* _Work request_
Of the entries below, restate word for word only the section that runs from the line with "[Contact us] (577, 2150)" to the line with "Facebook (558, 213)", counting both ends.
········
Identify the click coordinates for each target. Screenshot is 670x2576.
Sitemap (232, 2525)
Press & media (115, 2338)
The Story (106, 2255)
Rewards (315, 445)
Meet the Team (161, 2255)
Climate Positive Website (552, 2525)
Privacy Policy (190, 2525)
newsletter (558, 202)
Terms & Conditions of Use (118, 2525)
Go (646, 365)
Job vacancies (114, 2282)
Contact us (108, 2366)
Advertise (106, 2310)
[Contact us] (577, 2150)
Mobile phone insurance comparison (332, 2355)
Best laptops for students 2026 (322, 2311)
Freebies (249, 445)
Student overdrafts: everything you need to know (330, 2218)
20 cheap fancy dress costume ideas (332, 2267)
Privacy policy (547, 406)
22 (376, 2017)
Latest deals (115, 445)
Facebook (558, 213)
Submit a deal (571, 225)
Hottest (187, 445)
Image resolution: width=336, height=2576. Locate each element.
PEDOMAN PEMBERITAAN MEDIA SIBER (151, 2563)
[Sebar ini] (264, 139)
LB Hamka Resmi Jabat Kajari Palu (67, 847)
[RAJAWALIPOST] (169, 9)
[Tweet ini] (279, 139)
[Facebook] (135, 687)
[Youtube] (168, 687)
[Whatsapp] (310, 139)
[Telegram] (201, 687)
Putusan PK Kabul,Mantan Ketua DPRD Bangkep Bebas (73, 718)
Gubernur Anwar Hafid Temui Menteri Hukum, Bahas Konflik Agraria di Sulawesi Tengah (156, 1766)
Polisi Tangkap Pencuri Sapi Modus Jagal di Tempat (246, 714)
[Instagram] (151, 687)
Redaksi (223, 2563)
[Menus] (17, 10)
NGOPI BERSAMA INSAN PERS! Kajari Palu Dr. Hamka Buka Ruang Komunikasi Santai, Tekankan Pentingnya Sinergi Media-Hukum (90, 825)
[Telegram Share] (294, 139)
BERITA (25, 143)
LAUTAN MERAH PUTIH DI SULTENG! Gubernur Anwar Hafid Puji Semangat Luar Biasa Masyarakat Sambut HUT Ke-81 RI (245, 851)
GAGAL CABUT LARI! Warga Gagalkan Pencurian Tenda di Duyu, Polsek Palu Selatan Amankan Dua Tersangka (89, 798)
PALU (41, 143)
········
* _Solution to the problem_
[Contact us] (577, 2150)
Mobile phone insurance comparison (332, 2355)
Best laptops for students 2026 (322, 2311)
Freebies (249, 445)
Student overdrafts: everything you need to know (330, 2218)
20 cheap fancy dress costume ideas (332, 2267)
Privacy policy (547, 406)
22 (376, 2017)
Latest deals (115, 445)
Facebook (558, 213)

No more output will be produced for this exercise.